Prime minister Khan will arrive in Beijing on Tuesday on a two-day visit to China, Pakistan's all-weather ally, during which he would meet the country's top leadership, including President Xi Jinping, and discuss issues of regional and bilateral significance.
He will also hold talks with the top Chinese leadership to revive most of the CPEC projects that have reportedly been stalled due to various reasons, including prevailing financial crunch confronting the government and non-cooperation of the bureaucracy due to fear of the anti-corruption watchdog National Accountability Bureau.
Khan's visit to China, third since he took over as Prime Minister in August last year, acquires significance as it comes days ahead of President Xi's planned high-profile visit to India to take part in the 2nd informal summit with Prime Minister Narendra Modi at Mamallapuram near Chennai next week.
Speaking at a press conference a day before Khan's visit, Federal Minister for Planning, Development and Reforms Makhdum Khusro Bakhtyar on Sunday said Pakistan would engage China at the highest level for talks on several big projects in the fields of hydropower, oil refinery and steel mills.
Bakhtyar said Pakistan would start formal negotiations on additional projects, including a major overland LNG terminal, 7,000-megawatt Bunji hydropower project, Pakistan Steel Mills, oil refineries as well as joint ventures in businesses and science and technology, for agreements, the Dawn newspaper reported.

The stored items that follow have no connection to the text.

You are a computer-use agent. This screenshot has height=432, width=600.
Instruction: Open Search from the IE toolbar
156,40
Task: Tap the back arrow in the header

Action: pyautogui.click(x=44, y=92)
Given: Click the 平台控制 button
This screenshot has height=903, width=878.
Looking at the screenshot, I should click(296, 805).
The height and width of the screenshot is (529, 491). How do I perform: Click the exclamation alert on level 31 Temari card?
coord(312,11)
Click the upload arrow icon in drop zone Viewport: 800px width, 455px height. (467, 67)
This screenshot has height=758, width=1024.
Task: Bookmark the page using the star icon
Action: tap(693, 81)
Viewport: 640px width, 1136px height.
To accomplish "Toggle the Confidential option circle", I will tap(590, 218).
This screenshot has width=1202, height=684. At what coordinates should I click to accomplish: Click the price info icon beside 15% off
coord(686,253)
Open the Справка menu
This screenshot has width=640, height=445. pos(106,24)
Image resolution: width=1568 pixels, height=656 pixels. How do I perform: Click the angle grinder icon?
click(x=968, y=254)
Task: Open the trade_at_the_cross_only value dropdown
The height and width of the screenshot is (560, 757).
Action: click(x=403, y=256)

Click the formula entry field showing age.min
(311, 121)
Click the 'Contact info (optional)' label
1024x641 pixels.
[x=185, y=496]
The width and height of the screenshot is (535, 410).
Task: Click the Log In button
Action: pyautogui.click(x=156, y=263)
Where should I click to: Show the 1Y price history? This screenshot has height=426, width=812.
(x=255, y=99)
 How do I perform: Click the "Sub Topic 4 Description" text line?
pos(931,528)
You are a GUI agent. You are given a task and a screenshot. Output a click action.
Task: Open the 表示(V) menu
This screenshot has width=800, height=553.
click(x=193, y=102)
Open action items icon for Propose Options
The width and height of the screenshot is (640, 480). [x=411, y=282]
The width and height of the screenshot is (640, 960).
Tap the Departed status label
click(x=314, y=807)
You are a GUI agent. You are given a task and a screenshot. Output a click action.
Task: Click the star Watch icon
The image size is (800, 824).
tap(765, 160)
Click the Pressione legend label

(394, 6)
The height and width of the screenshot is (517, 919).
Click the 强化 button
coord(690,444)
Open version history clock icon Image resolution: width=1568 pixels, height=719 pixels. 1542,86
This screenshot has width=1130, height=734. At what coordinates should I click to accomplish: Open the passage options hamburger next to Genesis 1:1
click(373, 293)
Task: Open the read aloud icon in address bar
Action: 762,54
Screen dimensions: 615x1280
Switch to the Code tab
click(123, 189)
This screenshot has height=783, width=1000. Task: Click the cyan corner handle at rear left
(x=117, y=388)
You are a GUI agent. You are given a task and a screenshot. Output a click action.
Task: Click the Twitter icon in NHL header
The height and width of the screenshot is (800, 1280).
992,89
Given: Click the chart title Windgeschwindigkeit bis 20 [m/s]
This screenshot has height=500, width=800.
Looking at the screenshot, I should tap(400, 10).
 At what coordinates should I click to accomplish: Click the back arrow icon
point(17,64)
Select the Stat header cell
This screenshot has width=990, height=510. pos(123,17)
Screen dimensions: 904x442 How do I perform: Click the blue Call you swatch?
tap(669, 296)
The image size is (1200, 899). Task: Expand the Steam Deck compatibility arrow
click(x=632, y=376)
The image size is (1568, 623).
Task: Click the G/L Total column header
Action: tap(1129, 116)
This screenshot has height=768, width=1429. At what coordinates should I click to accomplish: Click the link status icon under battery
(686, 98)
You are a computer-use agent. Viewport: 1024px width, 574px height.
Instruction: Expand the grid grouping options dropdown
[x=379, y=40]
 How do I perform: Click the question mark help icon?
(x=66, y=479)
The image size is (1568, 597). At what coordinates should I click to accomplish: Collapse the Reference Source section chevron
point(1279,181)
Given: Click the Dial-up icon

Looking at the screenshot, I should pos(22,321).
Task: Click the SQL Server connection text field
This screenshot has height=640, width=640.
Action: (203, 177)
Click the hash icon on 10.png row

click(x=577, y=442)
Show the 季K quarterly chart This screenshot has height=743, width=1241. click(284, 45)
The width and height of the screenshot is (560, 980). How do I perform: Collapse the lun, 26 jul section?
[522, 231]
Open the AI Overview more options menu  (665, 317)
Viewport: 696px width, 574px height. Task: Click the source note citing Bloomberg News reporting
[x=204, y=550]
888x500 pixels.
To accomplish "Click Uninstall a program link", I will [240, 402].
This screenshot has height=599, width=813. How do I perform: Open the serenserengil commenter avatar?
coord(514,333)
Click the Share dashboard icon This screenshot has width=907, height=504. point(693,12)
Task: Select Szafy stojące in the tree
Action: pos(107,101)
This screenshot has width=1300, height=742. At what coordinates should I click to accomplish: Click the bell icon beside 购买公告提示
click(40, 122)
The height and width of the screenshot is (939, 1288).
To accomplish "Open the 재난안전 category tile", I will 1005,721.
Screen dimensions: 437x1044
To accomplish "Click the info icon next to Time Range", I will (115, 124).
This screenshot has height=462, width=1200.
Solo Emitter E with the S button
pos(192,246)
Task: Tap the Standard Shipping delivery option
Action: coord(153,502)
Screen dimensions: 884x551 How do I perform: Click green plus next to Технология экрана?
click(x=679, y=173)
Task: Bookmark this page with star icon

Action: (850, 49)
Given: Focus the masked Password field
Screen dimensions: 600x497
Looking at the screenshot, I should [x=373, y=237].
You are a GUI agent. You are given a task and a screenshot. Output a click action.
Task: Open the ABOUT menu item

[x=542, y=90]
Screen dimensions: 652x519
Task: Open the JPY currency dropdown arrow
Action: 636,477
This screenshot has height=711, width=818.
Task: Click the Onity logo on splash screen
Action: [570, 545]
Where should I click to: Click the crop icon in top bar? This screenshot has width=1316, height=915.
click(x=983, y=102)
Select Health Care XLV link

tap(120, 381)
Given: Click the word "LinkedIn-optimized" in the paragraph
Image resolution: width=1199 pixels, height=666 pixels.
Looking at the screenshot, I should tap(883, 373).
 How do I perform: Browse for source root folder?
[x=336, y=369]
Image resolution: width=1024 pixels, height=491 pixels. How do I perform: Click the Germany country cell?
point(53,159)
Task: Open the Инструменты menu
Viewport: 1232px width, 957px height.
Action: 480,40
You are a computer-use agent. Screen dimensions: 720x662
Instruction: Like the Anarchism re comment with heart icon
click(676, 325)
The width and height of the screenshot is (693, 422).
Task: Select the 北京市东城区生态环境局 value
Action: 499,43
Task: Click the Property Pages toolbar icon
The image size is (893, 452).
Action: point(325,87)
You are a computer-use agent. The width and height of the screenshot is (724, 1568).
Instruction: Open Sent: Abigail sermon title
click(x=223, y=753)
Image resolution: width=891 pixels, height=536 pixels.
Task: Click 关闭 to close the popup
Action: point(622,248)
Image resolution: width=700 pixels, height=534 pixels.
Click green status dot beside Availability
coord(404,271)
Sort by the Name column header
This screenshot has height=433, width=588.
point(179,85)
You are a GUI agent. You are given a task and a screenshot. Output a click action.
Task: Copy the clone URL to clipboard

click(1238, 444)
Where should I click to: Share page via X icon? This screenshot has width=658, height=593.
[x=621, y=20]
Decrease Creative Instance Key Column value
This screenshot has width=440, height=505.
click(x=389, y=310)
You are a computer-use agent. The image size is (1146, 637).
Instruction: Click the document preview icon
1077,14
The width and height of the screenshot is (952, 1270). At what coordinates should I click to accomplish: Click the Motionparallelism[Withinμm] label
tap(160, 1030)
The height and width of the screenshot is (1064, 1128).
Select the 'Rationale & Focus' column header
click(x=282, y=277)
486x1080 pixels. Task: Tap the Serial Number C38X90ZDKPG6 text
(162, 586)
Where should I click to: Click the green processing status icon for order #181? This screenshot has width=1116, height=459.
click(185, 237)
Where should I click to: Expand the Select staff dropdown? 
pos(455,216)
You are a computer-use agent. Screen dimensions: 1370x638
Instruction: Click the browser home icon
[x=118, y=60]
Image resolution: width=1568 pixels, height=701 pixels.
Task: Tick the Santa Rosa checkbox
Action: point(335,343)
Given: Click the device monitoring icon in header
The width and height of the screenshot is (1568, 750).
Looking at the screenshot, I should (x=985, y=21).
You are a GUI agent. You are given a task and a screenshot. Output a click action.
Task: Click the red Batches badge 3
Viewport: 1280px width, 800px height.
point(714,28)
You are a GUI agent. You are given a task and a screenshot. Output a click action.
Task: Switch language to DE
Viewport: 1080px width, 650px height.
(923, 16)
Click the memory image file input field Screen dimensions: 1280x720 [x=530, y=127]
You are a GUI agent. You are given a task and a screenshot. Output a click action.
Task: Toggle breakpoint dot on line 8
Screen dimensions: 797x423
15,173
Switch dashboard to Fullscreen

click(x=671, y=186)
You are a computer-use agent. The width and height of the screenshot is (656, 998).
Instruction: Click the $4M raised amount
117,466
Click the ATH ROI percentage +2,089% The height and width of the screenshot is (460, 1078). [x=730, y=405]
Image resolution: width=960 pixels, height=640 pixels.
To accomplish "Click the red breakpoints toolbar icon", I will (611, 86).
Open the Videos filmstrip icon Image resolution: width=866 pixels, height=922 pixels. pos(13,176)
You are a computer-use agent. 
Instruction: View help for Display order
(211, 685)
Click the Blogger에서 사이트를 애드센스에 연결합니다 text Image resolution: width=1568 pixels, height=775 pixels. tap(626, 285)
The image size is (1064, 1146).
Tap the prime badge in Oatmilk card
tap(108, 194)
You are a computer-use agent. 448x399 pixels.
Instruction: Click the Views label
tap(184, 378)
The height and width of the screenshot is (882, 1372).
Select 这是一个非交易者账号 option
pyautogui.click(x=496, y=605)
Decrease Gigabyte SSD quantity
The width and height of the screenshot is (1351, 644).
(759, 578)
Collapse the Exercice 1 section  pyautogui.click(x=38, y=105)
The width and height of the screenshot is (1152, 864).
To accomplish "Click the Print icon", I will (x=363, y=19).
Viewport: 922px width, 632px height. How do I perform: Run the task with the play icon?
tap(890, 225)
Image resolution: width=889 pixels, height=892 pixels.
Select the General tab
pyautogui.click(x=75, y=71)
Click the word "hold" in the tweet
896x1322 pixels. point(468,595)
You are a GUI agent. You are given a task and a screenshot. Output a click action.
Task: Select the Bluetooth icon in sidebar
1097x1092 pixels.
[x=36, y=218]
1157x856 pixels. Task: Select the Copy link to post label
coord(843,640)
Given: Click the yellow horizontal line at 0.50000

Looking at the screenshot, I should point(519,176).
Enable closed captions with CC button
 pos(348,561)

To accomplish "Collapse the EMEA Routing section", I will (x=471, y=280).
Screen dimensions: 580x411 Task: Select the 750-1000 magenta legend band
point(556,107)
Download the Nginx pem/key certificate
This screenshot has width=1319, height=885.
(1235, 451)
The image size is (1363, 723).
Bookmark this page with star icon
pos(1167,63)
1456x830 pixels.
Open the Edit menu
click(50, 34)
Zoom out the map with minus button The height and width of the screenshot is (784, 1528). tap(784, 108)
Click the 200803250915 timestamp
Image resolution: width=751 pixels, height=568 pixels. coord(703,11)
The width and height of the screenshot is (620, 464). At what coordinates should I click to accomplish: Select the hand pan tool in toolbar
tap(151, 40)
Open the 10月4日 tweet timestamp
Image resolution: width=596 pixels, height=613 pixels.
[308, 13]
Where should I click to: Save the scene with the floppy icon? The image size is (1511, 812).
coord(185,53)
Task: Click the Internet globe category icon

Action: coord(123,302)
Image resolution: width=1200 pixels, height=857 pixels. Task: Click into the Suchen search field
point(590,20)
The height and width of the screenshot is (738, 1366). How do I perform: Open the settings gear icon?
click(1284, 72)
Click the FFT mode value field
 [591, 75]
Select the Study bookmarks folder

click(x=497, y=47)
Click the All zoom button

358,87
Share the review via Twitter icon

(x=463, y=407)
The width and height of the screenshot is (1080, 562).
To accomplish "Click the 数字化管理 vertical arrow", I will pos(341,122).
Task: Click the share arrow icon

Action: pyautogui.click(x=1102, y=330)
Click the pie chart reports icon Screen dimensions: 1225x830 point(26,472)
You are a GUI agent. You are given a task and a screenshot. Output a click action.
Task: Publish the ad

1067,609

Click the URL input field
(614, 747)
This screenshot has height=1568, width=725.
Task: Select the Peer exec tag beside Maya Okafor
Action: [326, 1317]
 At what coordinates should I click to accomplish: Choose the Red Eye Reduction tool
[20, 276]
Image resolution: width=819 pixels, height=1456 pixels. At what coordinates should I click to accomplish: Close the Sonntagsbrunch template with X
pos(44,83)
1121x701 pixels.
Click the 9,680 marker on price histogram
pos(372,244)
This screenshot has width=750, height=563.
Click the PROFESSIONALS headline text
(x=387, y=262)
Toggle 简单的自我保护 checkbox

"All the existing projects under the CPEC portfolio have been streamlined and there is no slowdown anywhere," the minister said in an apparent reference to recent reports that work on some projects had slowed down after Islamabad's renewed engagements with the United States and the International Monetary Fund.
"There will be meaningful engagement on all aspects of Pakistan-China relations during the visit," Bakhtyar said and expressed hope that it would take CPEC cooperation to new heights.
The minister said that Prime Minister Khan, during his meetings with the president Xi and prime minister of China Li Keqiang, would take up a number of projects, while technical discussions would follow later this month at joint working group level and then during the Joint Coordination Committee (JCC) meeting in November, the report said.
Khan's discussion would focus on speeding up the completion of projects under the CPEC and also expanding the cooperation in agriculture, industrial and socio-economic sectors.
He is likely to address China Pakistan Business Forum in Beijing to further promote economic and trade exchanges between the two countries. The Prime Minister will also meet with Chinese entrepreneurs and heads of different companies during the visit.
The two sides will discuss immediate implementation of Phase-II of China-Pakistan Free Trade Agreement, signed between the two strategic cooperative partners to further enhance bilateral business and trade.
They will also examine the elimination of quota for all Pakistani agro products like rice, wheat, corn, soybean, sugar and tobacco.
Minister for Railway Sheikh Rashid said that during the visit an agreement was expected to be finalised for the upgradation of railway track from Peshawar to Karachi.
"Once complete, the project will revolutionise railway travel in Pakistan," he said.
On September 30, Chinese ambassador to Pakistan Yao Jing said there was no slowdown of the CPEC projects and the two countries have identified three key areas to promote the initiative as it entered a "new phase".
The CPEC, which connects China's Xinjiang province with the strategic Gwadar Port in Balochistan, is the flagship project of President Xi's ambitious Belt and Road Initiative (BRI).
The 3,000-kilometer project is aimed at connecting China and Pakistan with rail, road, pipelines and optical fibre cable networks. India has been severely critical of the CPEC as it passes through Pakistan-occupied Kashmir (PoK).
Reportedly, China has reservation about involvement of other countries, especially Saudi Arabia, in the CPEC related projects.
Though, Pakistani official have rejected it, it is believed that Saudi's planned investment in an oil refinery in Gwadar in Balochistan, close to Gwadar port run by the Chinese, is source of irritation.